[Start of section]
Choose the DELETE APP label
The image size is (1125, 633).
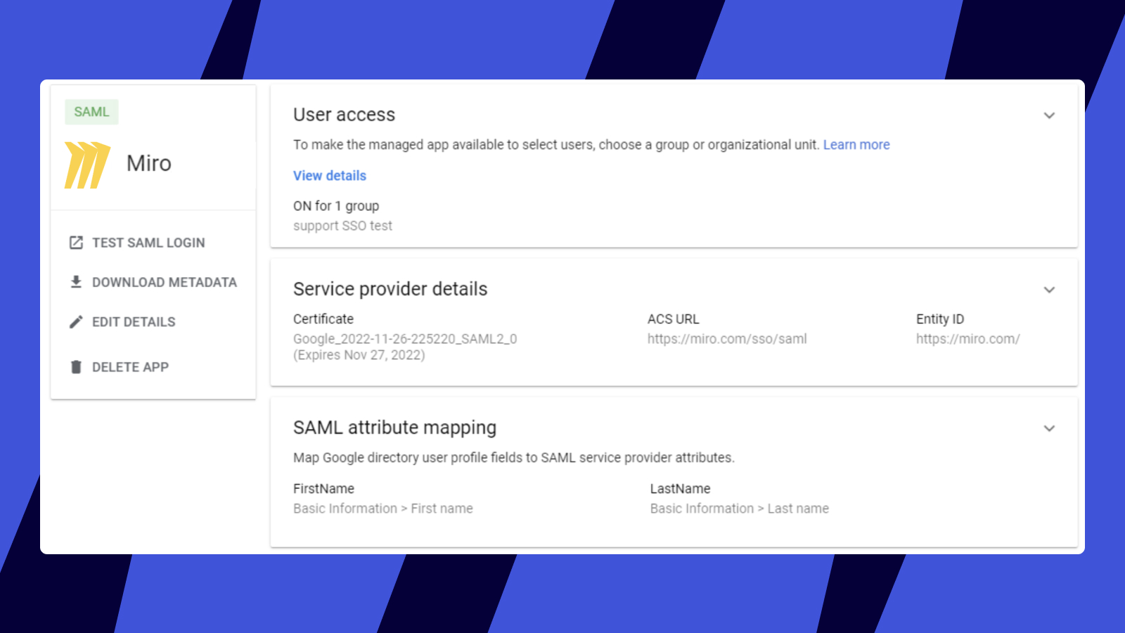tap(130, 367)
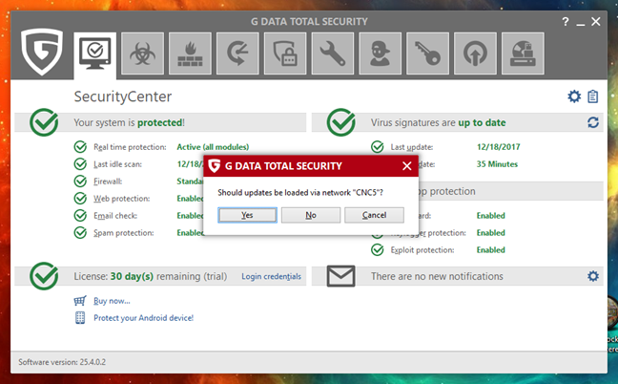
Task: Open the Firewall module icon
Action: [x=190, y=53]
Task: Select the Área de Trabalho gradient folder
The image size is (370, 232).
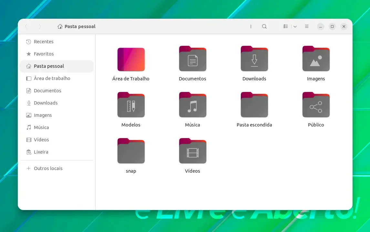Action: pos(131,59)
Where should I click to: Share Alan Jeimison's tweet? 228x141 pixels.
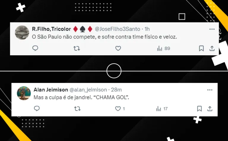(210, 109)
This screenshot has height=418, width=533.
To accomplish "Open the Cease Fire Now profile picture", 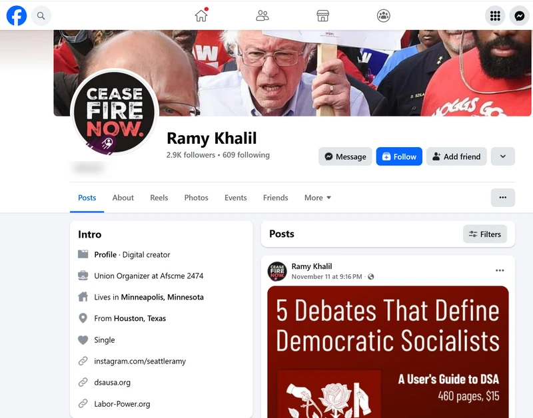I will click(115, 112).
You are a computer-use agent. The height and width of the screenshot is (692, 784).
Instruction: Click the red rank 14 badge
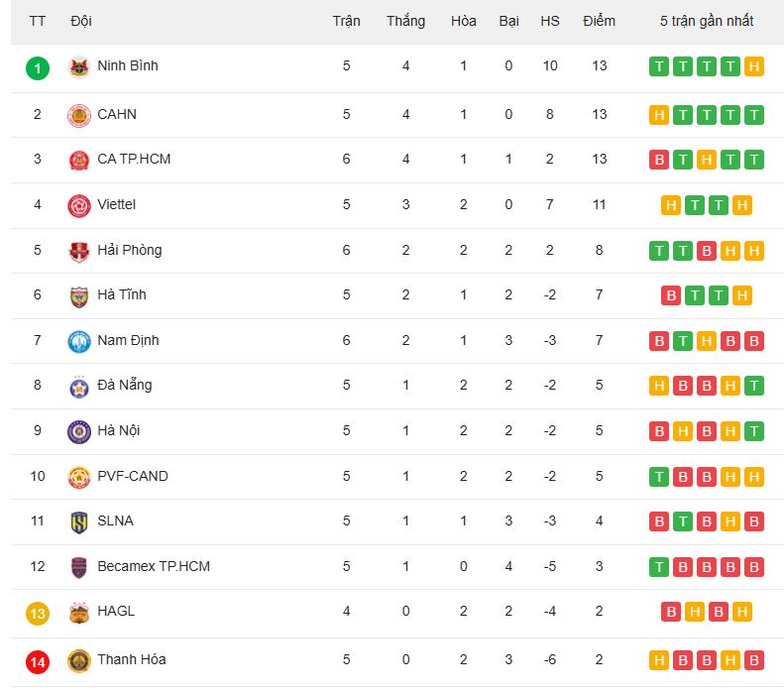(38, 662)
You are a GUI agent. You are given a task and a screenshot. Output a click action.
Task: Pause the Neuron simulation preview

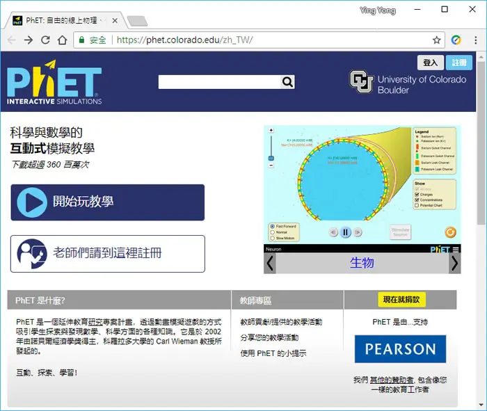pyautogui.click(x=345, y=232)
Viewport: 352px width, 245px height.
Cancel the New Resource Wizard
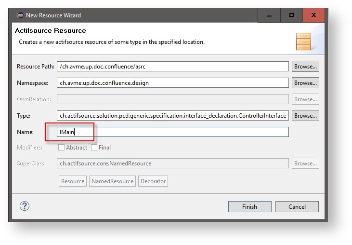pos(297,206)
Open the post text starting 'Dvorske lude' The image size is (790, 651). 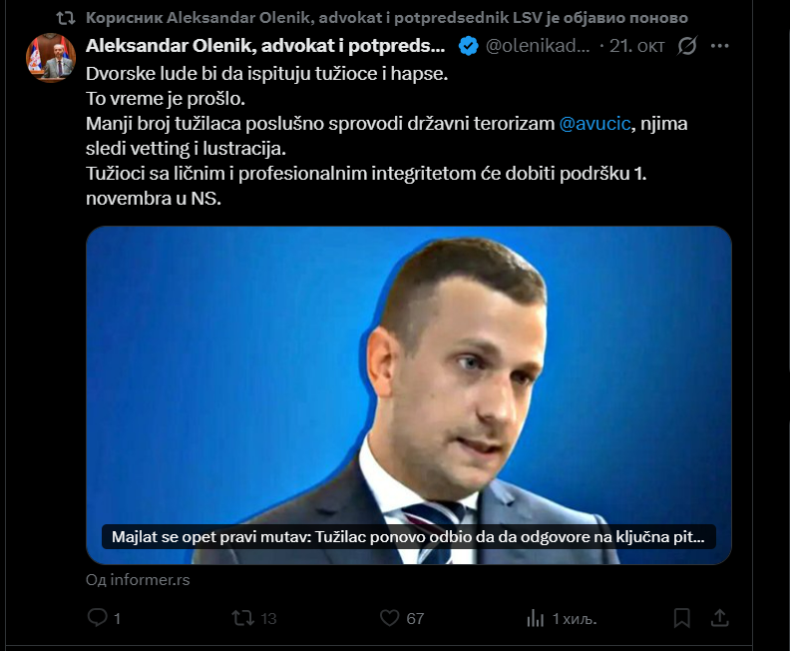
[End of section]
# Work request:
Tally up the lines in the records containing the word "agent", then give the count and nothing else.

# Final answer:
2